→ **Exercise details**
All entries below are to be copied precisely as they appear.

··· Input material ···

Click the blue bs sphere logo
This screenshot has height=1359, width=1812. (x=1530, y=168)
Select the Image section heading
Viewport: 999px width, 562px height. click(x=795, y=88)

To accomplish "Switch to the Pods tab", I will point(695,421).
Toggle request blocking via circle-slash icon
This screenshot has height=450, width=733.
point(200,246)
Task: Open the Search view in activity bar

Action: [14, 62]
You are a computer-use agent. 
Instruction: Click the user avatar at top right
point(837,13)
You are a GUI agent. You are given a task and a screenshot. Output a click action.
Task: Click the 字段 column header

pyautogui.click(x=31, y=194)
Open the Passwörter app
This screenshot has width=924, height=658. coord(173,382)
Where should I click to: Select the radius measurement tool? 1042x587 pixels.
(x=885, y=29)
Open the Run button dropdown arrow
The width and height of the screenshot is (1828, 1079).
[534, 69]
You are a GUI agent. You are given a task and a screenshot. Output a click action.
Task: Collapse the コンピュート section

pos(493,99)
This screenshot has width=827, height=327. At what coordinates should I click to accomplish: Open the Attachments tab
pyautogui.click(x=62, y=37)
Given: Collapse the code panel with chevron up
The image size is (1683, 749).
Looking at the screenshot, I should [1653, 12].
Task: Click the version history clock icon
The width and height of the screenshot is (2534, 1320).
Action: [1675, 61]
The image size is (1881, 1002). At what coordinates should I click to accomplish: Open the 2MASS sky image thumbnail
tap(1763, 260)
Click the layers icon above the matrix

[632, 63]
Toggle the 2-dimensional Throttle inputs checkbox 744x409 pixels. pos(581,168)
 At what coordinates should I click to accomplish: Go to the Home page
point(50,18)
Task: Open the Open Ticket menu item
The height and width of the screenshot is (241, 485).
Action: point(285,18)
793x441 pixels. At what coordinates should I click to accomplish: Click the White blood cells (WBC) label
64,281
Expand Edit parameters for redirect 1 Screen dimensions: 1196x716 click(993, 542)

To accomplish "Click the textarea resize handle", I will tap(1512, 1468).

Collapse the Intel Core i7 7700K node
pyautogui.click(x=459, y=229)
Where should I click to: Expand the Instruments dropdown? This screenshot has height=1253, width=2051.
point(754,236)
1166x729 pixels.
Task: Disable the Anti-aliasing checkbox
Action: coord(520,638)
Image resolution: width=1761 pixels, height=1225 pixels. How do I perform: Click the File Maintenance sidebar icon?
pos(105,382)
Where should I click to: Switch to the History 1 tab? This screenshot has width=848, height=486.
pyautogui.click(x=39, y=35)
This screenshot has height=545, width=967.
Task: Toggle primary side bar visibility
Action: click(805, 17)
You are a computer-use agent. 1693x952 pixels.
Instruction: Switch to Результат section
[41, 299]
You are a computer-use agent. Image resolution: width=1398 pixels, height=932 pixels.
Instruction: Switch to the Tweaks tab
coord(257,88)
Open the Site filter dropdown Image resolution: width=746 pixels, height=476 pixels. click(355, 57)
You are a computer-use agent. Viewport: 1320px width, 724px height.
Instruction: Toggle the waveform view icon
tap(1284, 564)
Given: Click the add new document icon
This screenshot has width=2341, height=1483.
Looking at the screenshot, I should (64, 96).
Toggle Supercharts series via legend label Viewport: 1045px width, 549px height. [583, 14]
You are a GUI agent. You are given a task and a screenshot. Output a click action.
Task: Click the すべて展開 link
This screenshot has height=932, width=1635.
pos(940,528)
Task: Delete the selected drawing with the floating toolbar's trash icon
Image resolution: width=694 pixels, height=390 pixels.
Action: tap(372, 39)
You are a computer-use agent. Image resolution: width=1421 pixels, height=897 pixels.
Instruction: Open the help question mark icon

···

→ **Answer space**
Click the blue bs sphere logo
This screenshot has height=1359, width=1812. (x=1530, y=168)
Select the Image section heading
Viewport: 999px width, 562px height. click(x=795, y=88)

To accomplish "Switch to the Pods tab", I will point(695,421).
Toggle request blocking via circle-slash icon
This screenshot has height=450, width=733.
point(200,246)
Task: Open the Search view in activity bar

Action: [14, 62]
You are a computer-use agent. 
Instruction: Click the user avatar at top right
point(837,13)
You are a GUI agent. You are given a task and a screenshot. Output a click action.
Task: Click the 字段 column header

pyautogui.click(x=31, y=194)
Open the Passwörter app
This screenshot has width=924, height=658. coord(173,382)
Where should I click to: Select the radius measurement tool? 1042x587 pixels.
(x=885, y=29)
Open the Run button dropdown arrow
The width and height of the screenshot is (1828, 1079).
[534, 69]
You are a GUI agent. You are given a task and a screenshot. Output a click action.
Task: Collapse the コンピュート section

pos(493,99)
This screenshot has width=827, height=327. At what coordinates should I click to accomplish: Open the Attachments tab
pyautogui.click(x=62, y=37)
Given: Collapse the code panel with chevron up
The image size is (1683, 749).
Looking at the screenshot, I should [1653, 12].
Task: Click the version history clock icon
The width and height of the screenshot is (2534, 1320).
Action: [1675, 61]
The image size is (1881, 1002). At what coordinates should I click to accomplish: Open the 2MASS sky image thumbnail
tap(1763, 260)
Click the layers icon above the matrix

[632, 63]
Toggle the 2-dimensional Throttle inputs checkbox 744x409 pixels. pos(581,168)
 At what coordinates should I click to accomplish: Go to the Home page
point(50,18)
Task: Open the Open Ticket menu item
The height and width of the screenshot is (241, 485).
Action: point(285,18)
793x441 pixels. At what coordinates should I click to accomplish: Click the White blood cells (WBC) label
64,281
Expand Edit parameters for redirect 1 Screen dimensions: 1196x716 click(993, 542)

To accomplish "Click the textarea resize handle", I will tap(1512, 1468).

Collapse the Intel Core i7 7700K node
pyautogui.click(x=459, y=229)
Where should I click to: Expand the Instruments dropdown? This screenshot has height=1253, width=2051.
point(754,236)
1166x729 pixels.
Task: Disable the Anti-aliasing checkbox
Action: coord(520,638)
Image resolution: width=1761 pixels, height=1225 pixels. How do I perform: Click the File Maintenance sidebar icon?
pos(105,382)
Where should I click to: Switch to the History 1 tab? This screenshot has width=848, height=486.
pyautogui.click(x=39, y=35)
This screenshot has height=545, width=967.
Task: Toggle primary side bar visibility
Action: click(805, 17)
You are a computer-use agent. 1693x952 pixels.
Instruction: Switch to Результат section
[41, 299]
You are a computer-use agent. Image resolution: width=1398 pixels, height=932 pixels.
Instruction: Switch to the Tweaks tab
coord(257,88)
Open the Site filter dropdown Image resolution: width=746 pixels, height=476 pixels. click(355, 57)
You are a computer-use agent. Viewport: 1320px width, 724px height.
Instruction: Toggle the waveform view icon
tap(1284, 564)
Given: Click the add new document icon
This screenshot has width=2341, height=1483.
Looking at the screenshot, I should (64, 96).
Toggle Supercharts series via legend label Viewport: 1045px width, 549px height. [583, 14]
You are a GUI agent. You are given a task and a screenshot. Output a click action.
Task: Click the すべて展開 link
This screenshot has height=932, width=1635.
pos(940,528)
Task: Delete the selected drawing with the floating toolbar's trash icon
Image resolution: width=694 pixels, height=390 pixels.
Action: tap(372, 39)
You are a computer-use agent. Image resolution: width=1421 pixels, height=897 pixels.
Instruction: Open the help question mark icon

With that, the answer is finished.